X. Л. Б» Вдохновляли меня все книги, какие я когда-либо читал, а также те, которых я не читал, — вся предшествующая литература. Я многим обязан людям, чьих имен я не знаю. Вы понимаете, я пишу на одном языке, на испанском, и на меня влияет английская литература, это означает, что на меня влияют тысячи людей. Язык сам по себе — это литературная традиция.

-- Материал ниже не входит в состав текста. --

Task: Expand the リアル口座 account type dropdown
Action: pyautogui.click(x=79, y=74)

Я, например, потратил много лет жизни на изучение китайской философии, особенно даосизма, который меня чрезвычайно интересует, но я также изучал буддизм и интересуюсь суфизмом. Таким образом, все это оказывало на меня влияние, но в какой степени, я не знаю. Не уверен, изучил ли я эти религии и восточные философии из-за воздействия на мои мысли и поступки или же как пищу для воображения, ради литературных целей. Но такое, думаю, может случиться с любой философией. Кроме Шопенгауэра и Беркли, ни один философ не вызывал у меня ощущения, что я читаю правдивое или хотя бы правдоподобное описание мира. Я смотрел на философию скорее как на ветвь фантастической литературы. К примеру, я не уверен в том, христианин ли я, но я прочитал много книг по богословию ради их богословских проблем — свободная воля, кара и вечное блаженство. Все эти проблемы интересовали меня как пища для воображения.

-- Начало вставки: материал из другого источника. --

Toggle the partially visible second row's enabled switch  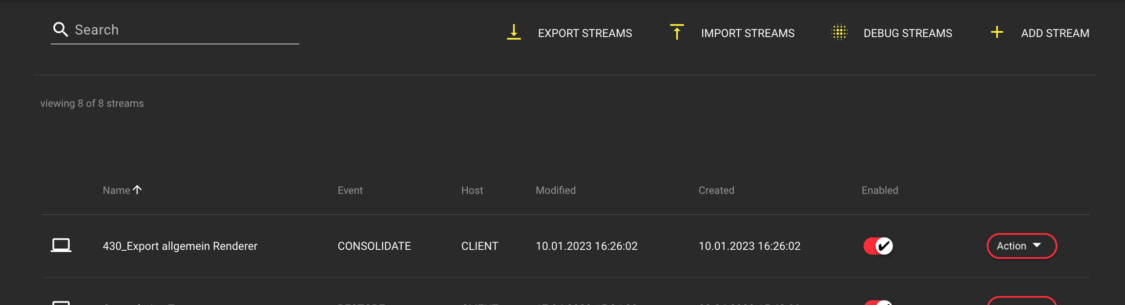pyautogui.click(x=878, y=303)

Конечно, если уж называть некоторые имена, мне будет приятно выразить признательность Уитмену, Честертону, Шоу и другим, к кому я часто возвращаюсь, вроде Эмерсона. Я бы включил еще несколько не слишком известных писателей. Например, из всех, с кем я был знаком, самое сильное впечатление как личность на меня произвел Маседонио Фернандес, аргентинский писатель, беседы которого далеко превосходили все, что он написал. Он был человеком, который не так уж много прочитал, но мыслил совершенно своеобразно. Он произвел на меня неизгладимое впечатление. Мне приходилось беседовать со многими знаменитостями разных стран, вроде Уолдо Фрэнка и Ортеги-и-Гасета, но я этих бесед почти не помню. Зато если бы мне сказали, что есть возможность поговорить с Маседонио Фернандесом, то — уж не думая о таком чуде, как беседа с покойником, — я уверен, меня бы настолько интересовали его речи, что я бы забыл, что беседую с призраком. Большое влияние оказал на меня также писатель Рафаэль Кансинос-Ассенс, андалусский еврей; он как бы принадлежит всем векам. С ним я встретился в Испании. Из всех, кого я упомянул, кроме моего отца, о котором я не могу судить, так как был с ним слишком близок, больше всего повлияли на меня Маседонио Фернандес и Кансинос-Ассенс. Очень приятные воспоминав ния остались у меня о Лугонесе, но, вероятно, говорить о них не стоит. То, что Лугонес написал, более значительно, чем мои беседы с ним. Я счел бы несправедливым и нелогичным не упомянуть здесь человека, особенно мне близкого, одного из немногих, а именно — о моей матери, о моей матери, которая ныне живет в Буэнос-Айресе, которая в эпоху диктатуры Перона подверглась — к ее чести — тюремному заключению вместе с моей сестрой и одним из моих племянников, моей матери, которая, хотя недавно и отметила свой девяносто первый год рождения, гораздо моложе меня и большинства знакомых мне женщин. Я чувствовал, что она в каком-то смысле участвовала в том, что я написал. И повторяю, было бы абсурдным говорить о себе самом и не упомянуть Леонор Асеведо де Борхес.